## Directions
- A) List the events where the writer of the PBCore piece says they have been on metadata panels.
- B) Write a continuation of the PBCore piece that picks up after its final sentence.

## Source
+ + + +
Metadata as media
(As always, I speak only for myself as a media producer and archivist.)
I attended the panel discussion on PBCore at the recent Open Video Conference, and was struck by something that should have been obvious. Those of us pushing development of PBCore have failed to clarify one basic thing: What is PBCore for? I’ve been to workshops and sessions on PBCore over the past six years and have been on metadata panels at the AMIA Conference, the PBS Tech Conference, NETA, and iMA. We often focused on explaining the PBCore elements and why they are useful for cataloging media assets. But at the OVC, the question was raised “Why do we need PBCore to catalog our stuff if we already have a good media database?” The question reveals a conflation of two distinct things: having a media database, and being able to easily interoperate with other databases.
Most of us producers are not, after all, experts in database administration, XML, or programming in general. During the American Archive Pilot Project I talked with people at other public TV and radio stations trying to “use” PBCore without adequate tools, and without understanding why they had to use it in the first place. If the answer is “you need a data model for cataloging your media assets,” there are many other catalog and data models. A better answer is you use PBCore to create shareable metadata. If you have a media collection and you want to combine it with other collections, PBCore provides a machine-readable translation layer between systems.
Some people have asked why use PBCore instead of something simpler like RSS or Atom? I think that’s a really good question.
You can stuff lots of descriptive metadata into RSS or Atom. Their schemas are understood by a wide range of applications, and they are simple to implement. At the other end of the spectrum, MPEG7 provides an exhaustive schema for describing multimedia content…emphasis on the word “exhaustive.”
PBCore is somewhere between the simplicity of RSS and the verbose complexity of MPEG7. It provides a level of detail useful to media archives, without being ridiculous to implement. It’s sort of a “just right” format, allowing simple producers like me to share a great deal of useful metadata about my media assets with any system that can parse PBCore XML.
+ + + +
## Source material
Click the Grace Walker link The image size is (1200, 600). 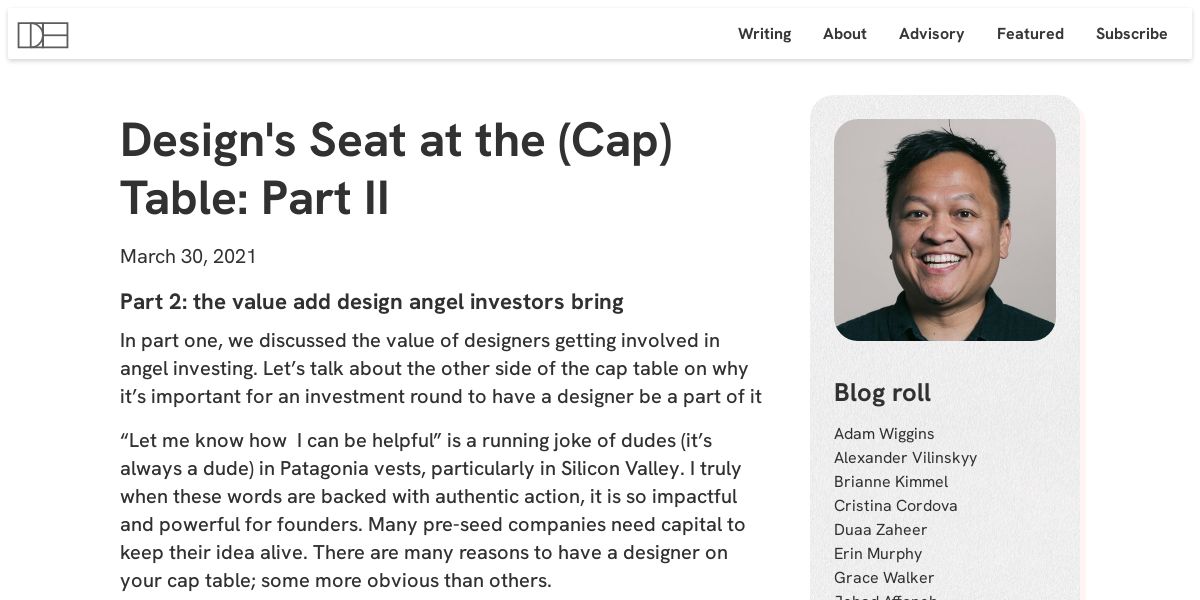[883, 578]
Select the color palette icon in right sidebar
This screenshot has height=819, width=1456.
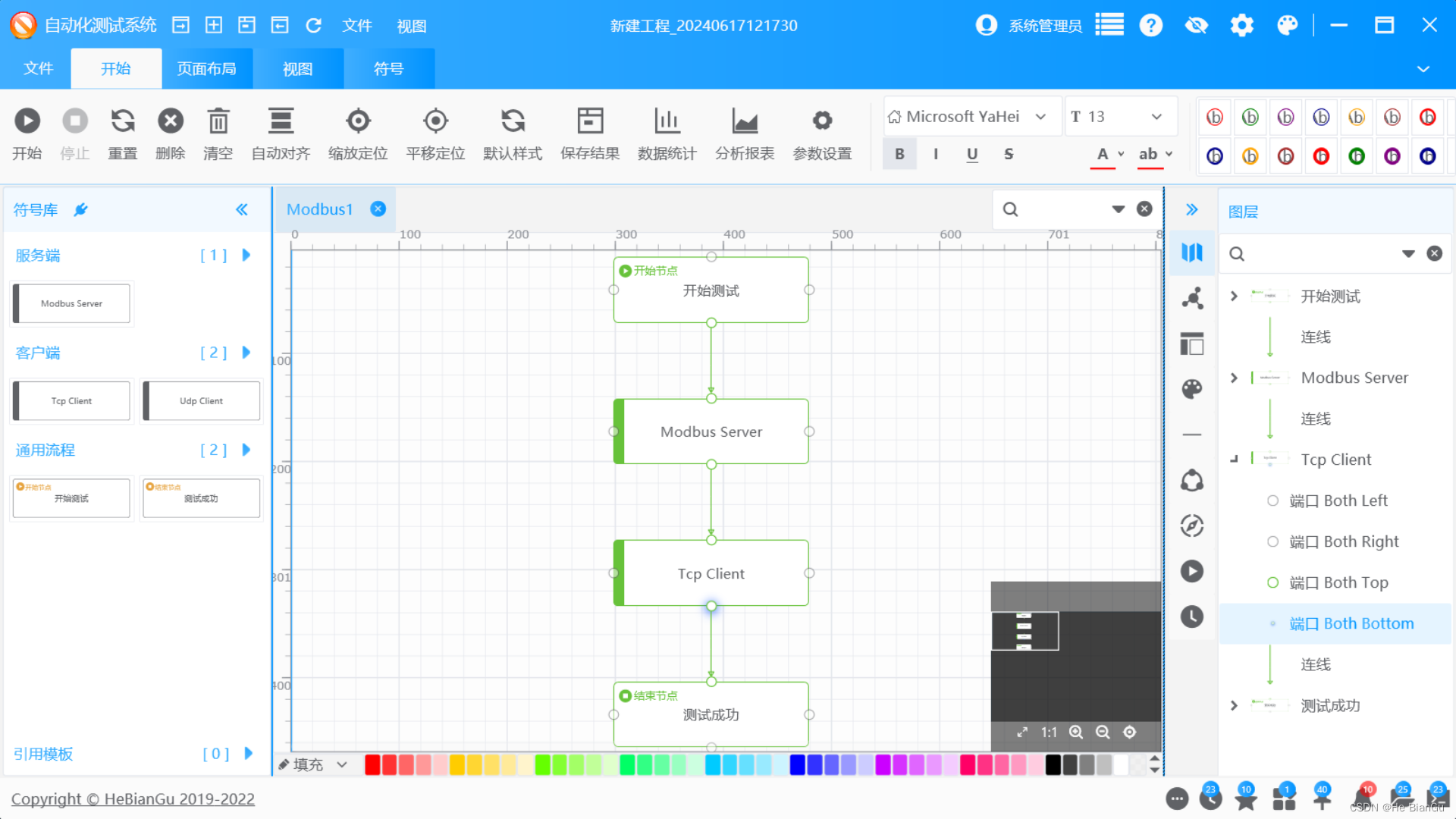pos(1191,388)
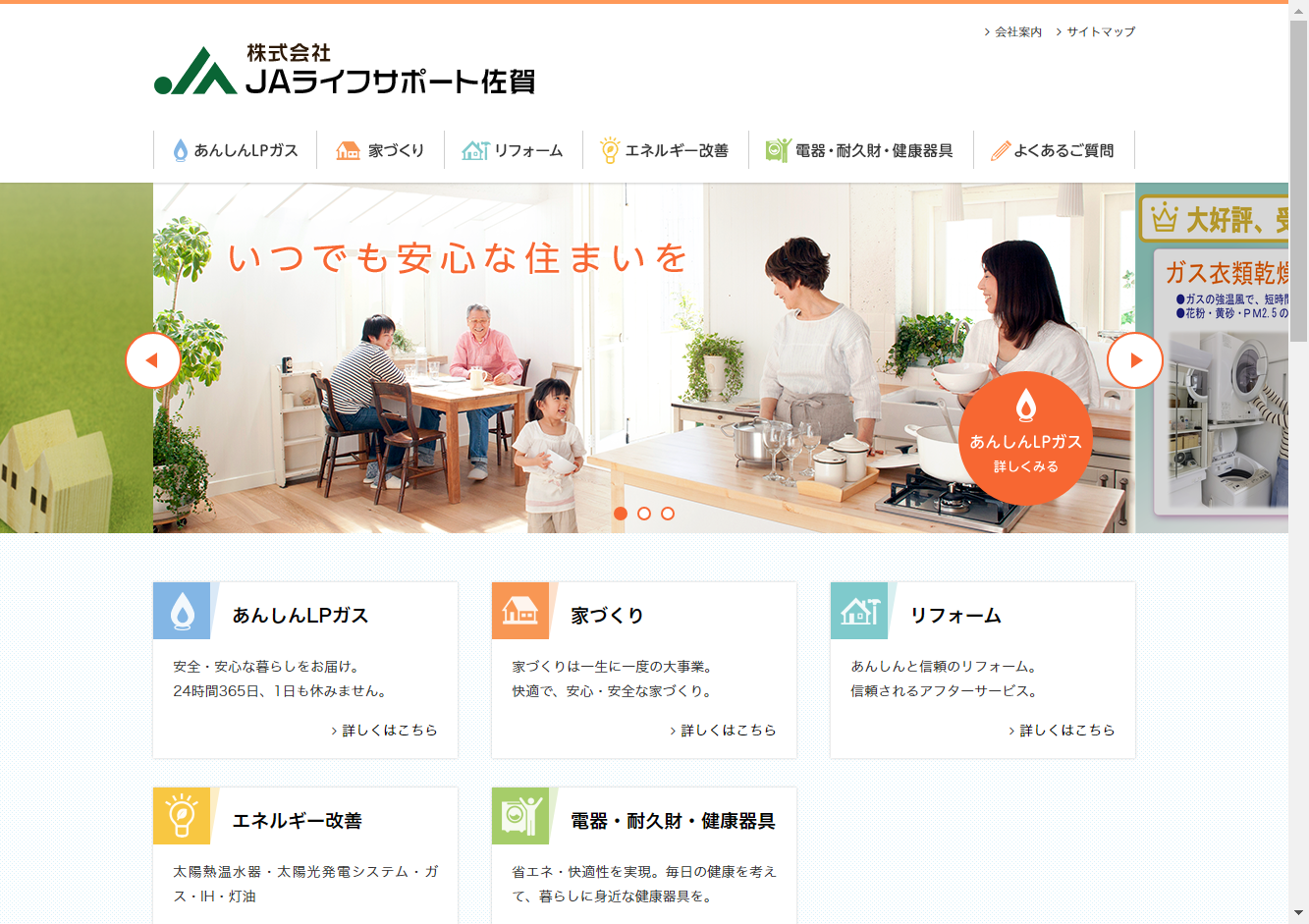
+ + + +
## Response list
- A)
AMIA Conference
PBS Tech Conference
NETA
iMA

- B)
So in the example of the American Archive Pilot Project, my station used a MySQL-based Content Management System to catalog several hundred media assets. (See my earlier post for details.) With the CMS I could render web pages and an RSS feed, plus PBCore records for each asset. The AAPP project portal could just ingest my PBCore records into the national AAPP database, getting much more detail on each asset than would be provided by RSS.
Audio and video are media that connect human beings. RSS and PBCore are media that connect machines.
You can have a fantastic media database not designed around the PBCore standard. You can create a PBCore representation of that database by exporting XML records based on the PBCore schema. You can create other representations of your data based on RSS, JSON, and other formats. An example of this is the NPR API query generator, which provides multiple output format options including RSS, Atom, HTML, and NPR’s proprietary (and wonderfully detailed and useful) NPRML.
Given the flexibility of today’s tools, we can generate multiple different representations of our media database for different purposes. So what’s the use-case scenario with PBCore? With RSS or Atom, we know that many other systems can ingest our data. What systems can ingest PBCore?
A growing number of systems that speak PBCore have the word “archive” in them. Importantly, I hear the American Archive would adopt PBCore as a primary means for ingesting metadata from contributor collections. This would allow each contributor to use whatever database best suits their local needs, as long as each local system can create shareable metadata in the PBCore format.
PBCore won’t be used by media consumers and consumer-level applications like iTunes. PBCore will be used by media archives and the systems that contribute to them. That’s what PBCore is for.